Prognostic Value of Circulating Tumor Cells According to Immunohistochemically Defined Molecular Subtypes in Advanced Breast Cancer

Breast cancer is a heterogeneous disease and enumeration of circulating tumor cells (CTCs) is confirmed as an important prognostic factor. Overall, 203 consecutive patients with metastatic breast cancer divided by molecular subtype with baseline CTC enumeration were analyzed. CTC count was a significant predictive factor for overall survival in all molecular subtypes. Prognostic CTC evaluation might provide a further piece of the puzzle that could be useful for individualizing breast cancer treatment. Background: Breast cancer is a heterogeneous disease. Circulating tumor cell (CTC) enumeration might be useful to identify different risk categories within each molecular subtype. Methods: We retrospectively analyzed 203 consecutive patients with metastatic breast cancer with baseline CTC enumeration performed with Cell Search (Veridex Corp, Warren, NJ) between March 2005 and July 2011. Patients were categorized into 3 prognostic groups based on the number of CTCs (0, 1-4, and >= 5) and into 5 categories based on tumor biological characteristics: luminal-A (estrogen receptor [ER] and progesterone receptor [PR] > 1%, grade 1/2, human epidermal growth factor 2 [HER2]-negative [HER2(-)], Ki67 value < 14%); luminal-B (ER and/or PR > 1%, grade 3, HER2(-), Ki67 value > 14%); luminal-B HER2-positive [HER2(+)] (ER and/or PR > 1%, any grade, HER2(+), Ki-67 value any); HER2(+) (HER2 overexpressed/fluorescence in situ hybridization [FISH] amplified, ER and PR absent); triple negative (TN) (ER and PR 0%, HER2 not overexpressed/FISH not amplified).
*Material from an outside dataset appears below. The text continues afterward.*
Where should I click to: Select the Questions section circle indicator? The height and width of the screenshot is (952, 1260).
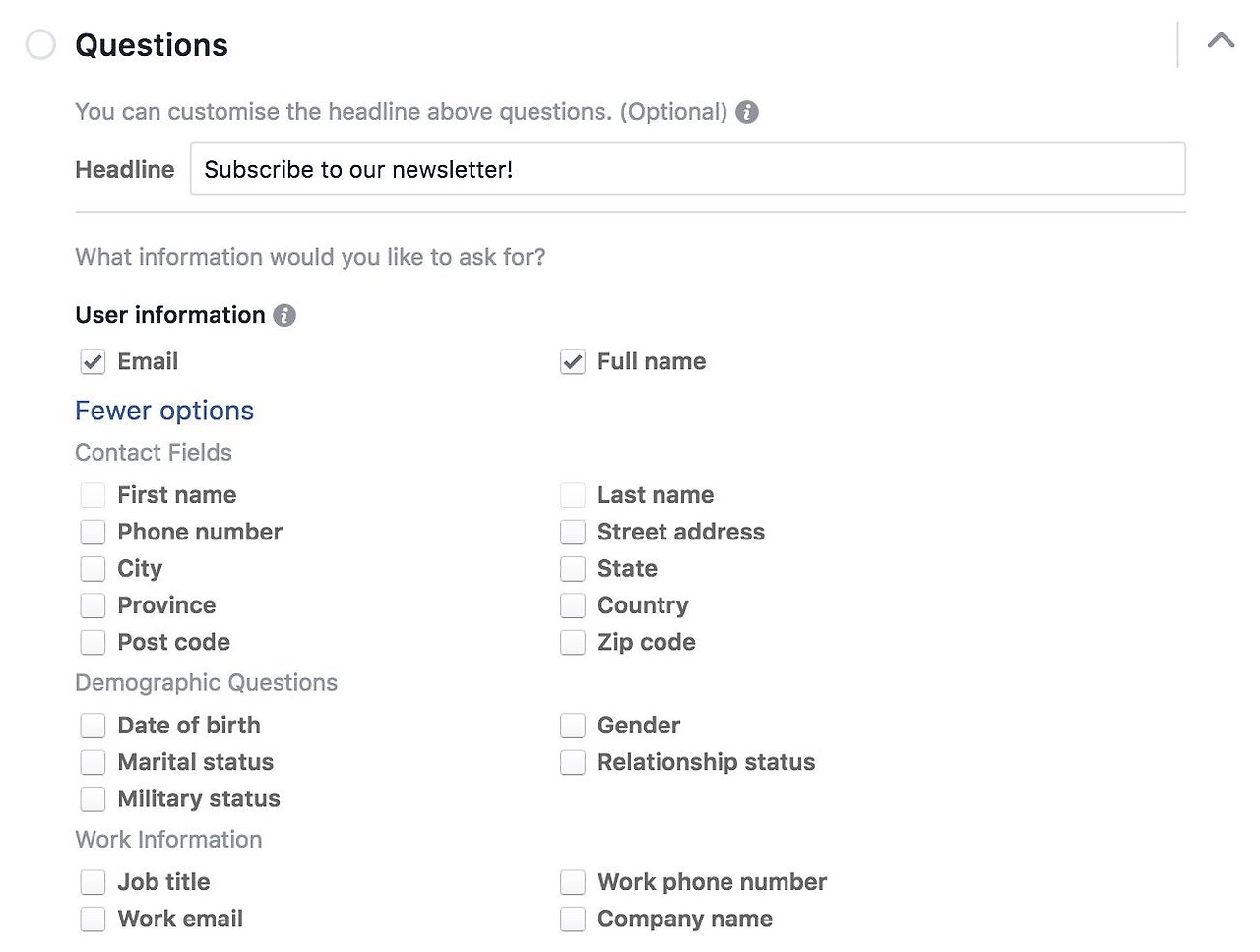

Results: Median age was 57 years (range 31-78 years). Twenty-seven patients (13.3%) had luminal-A category, 105 (51.7%) patients had luminal-B, 29(14.3%) patients had luminal-B HER2(+), 24 patients (11.8%) had HER2(+), and 18 patients (8.9%) had TN. CTCs were mostly found in patients with luminal-A/luminal-B HER2(-) subtype. At multivariable analysis, CTC count was a significant predictive factor for overall survival (OS) in all molecular subtypes (log-rank P < .01). Patients with 0 CTCs/7.5 mL blood and all subtypes, except HER2(+), seem to perform better compared with other categories. Conclusion: These findings confirm CTCs as an important prognostic factor for metastatic breast cancer in all molecular subtypes. Larger studies could help identify metastatic breast cancer subgroups in which CTC analysis would be particularly useful.